There is no agreement that a coverflow widget is
appropriate for GTK 4.
It would be ok as a demo if it could live in gtk-demo,
but that requires us to make GtkListBase public first.
The demo is also somewhat rough and needs more work
to look plausible.
Drop GtkCoverFlow and the related demo for now.
We require a C compiler supporting C99 now. The main purpose of
these fallbacks was for MSVC. From what I can see this is now all supported
by MSVC 2015+ anyway.
The only other change this includes is to replace isnanf() with the
(type infering) C99 isnan() macro, because MSVC doesn't provide isnanf().
This is a somewhat large commit that:
- Adds GtkColumnViewSorter
This is a special-purpose, private sorter implementation which sorts
according to multiple sorters, allowing each individual sorter to be
inverted. This will be used with clickable column view headers.
- Adds a read-only GtkColumnView::sorter property
The GtkColumnView creates a GtkColumnViewSorter at startup that it uses
for this property.
- Adds a writable GtkColumnViewColumn::sorter property
This allows defining per-column sorters. Whenever an application sets a
sorter for a column, the header becomes clickable and whenever
a header is clicked, that column's sorter is prepended to the list of
sorters, unless it is already the first sorter, in which case we invert
its order. No column can be in the list more than once.
Add a mode to GtkListItemWidget that activates on
single click and selects on hover. Make
GtkListItemManager set this on its items
when its own 'property' of the same name is set.
The port is kind of evil, in that it stores either a PangoFontFamily or a
PangoFontFace in the list, depending on if the fontchooser is configured
to select fonts or faces.
It also does not cache the font description anymore, so more calls to
pango_font_describe() may happen.
If both of these issues turn out problematic, the fontchooser would need
to resurrect GtkDelayedFontDescription again and put objects of that
type through the model.
These changes depend on Pango 1.46's introduction of listmodels and
various new getters, so the dependency has been upgraded.
This uses a custom GtkColumnViewTitle widget. So far that widget is
pretty boring, but that will change once we added
resizing, reordering, dnd, sorting, hiding/showing of columns or
whatever UIs we want.
The ColumnView now allocates column widths first and then the individual
rows use the new layout manager which looks at the column allocations to
allocate their children.
It's a GtkListItemWidget subclass that tracks the column it belongs to
and allows the column to track it.
We also use this subclass to implement sizing support so columns share
the same size and get resized in sync.
It's private, no APIs, we don't talk about it.

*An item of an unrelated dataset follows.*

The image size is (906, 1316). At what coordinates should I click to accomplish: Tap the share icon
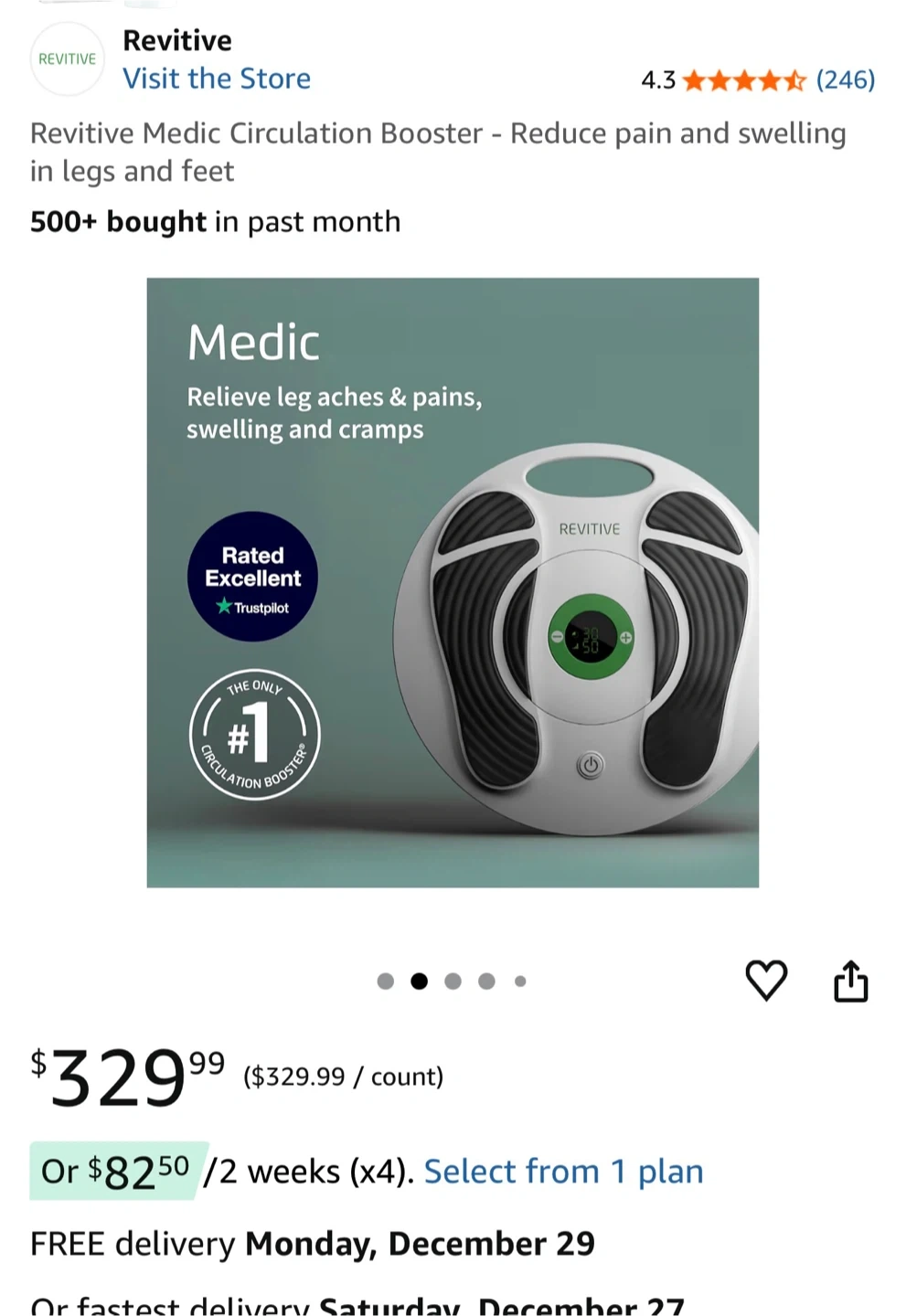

But we will start using
it very soon, so we can do size request caching in columns and avoid
sizegroups...
We only create them in root/unroot (they should be created in
appear/disappear, but that vfunc doesn't exist yet), that way we can
avoid expensive work while the widget isn't used for anything.
This way, we can ensure it's always there when we need it (before the
item gets created) and gone when we don't (if some GC language holds on
to the item after we've destroyed the widget).

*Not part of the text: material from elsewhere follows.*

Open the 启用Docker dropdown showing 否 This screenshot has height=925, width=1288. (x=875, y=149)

Instead of 6 vfuncs, we now have 3 and rely on the factory keeping track
of what it needs to do.
We're doing lots of dancing from one object to another here, but this
will hopefully get simpler with further commits.

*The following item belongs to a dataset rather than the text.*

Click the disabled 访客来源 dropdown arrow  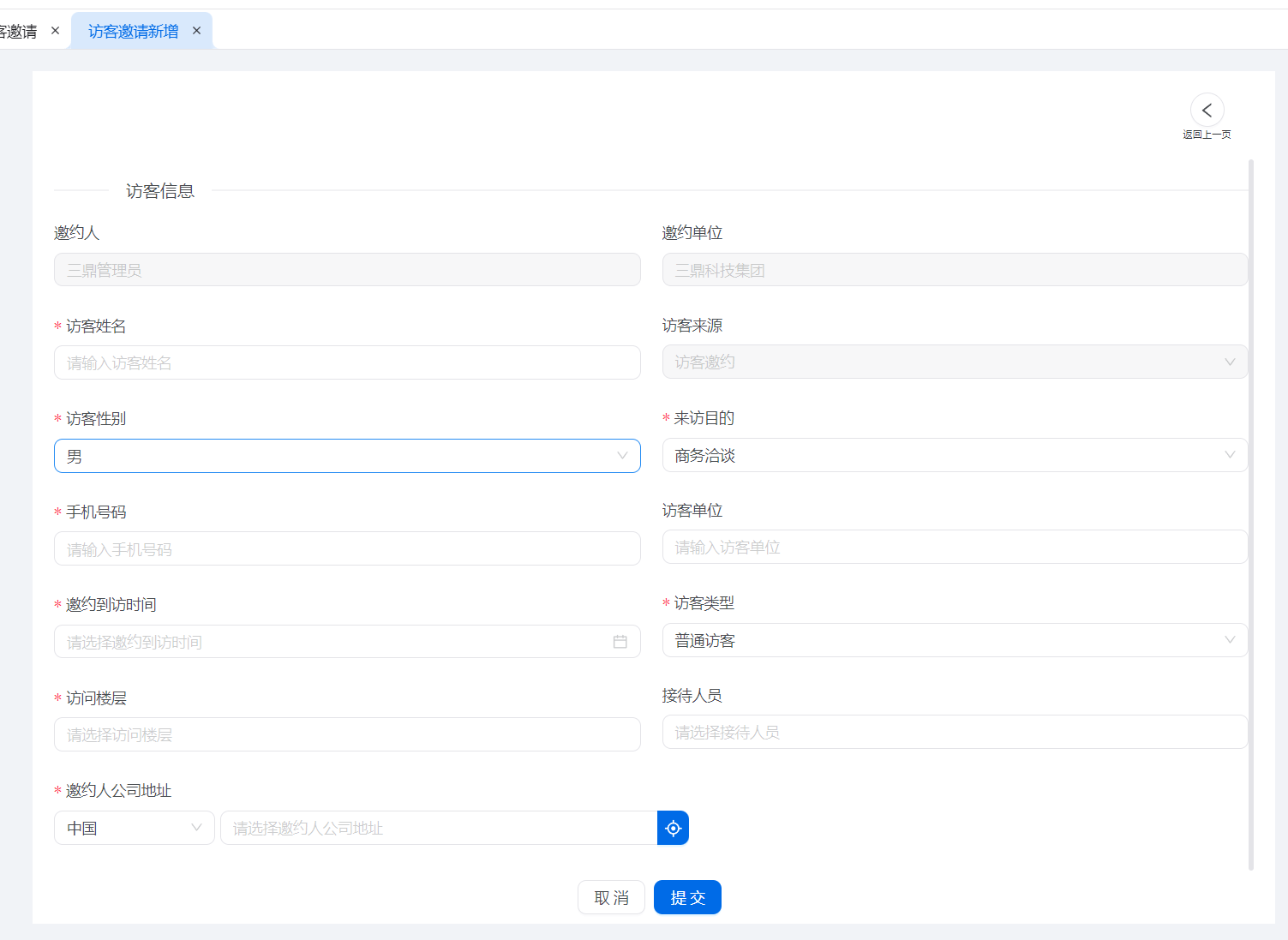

This splits GtkListItem into 2 parts:
1. GtkListItem
This is purely a GObject with public API for developers who want to
populate lists. There is no chance to cause conflict with GtkWidget
properties that the list implementation assumed control over and
defines a clear boundary.
2. GtkListItemWidget
The widget part of the listitem. This is not only fully in control of
the list machinery, the machinery can also use different widget
implementations for different list widgets like I inted to for
GtkColumnView.
The widget mostly works out of the box, but some tweaking may be
necessary (in particular in the theme) and the gtk-demo changes might
require removing before this is production-ready.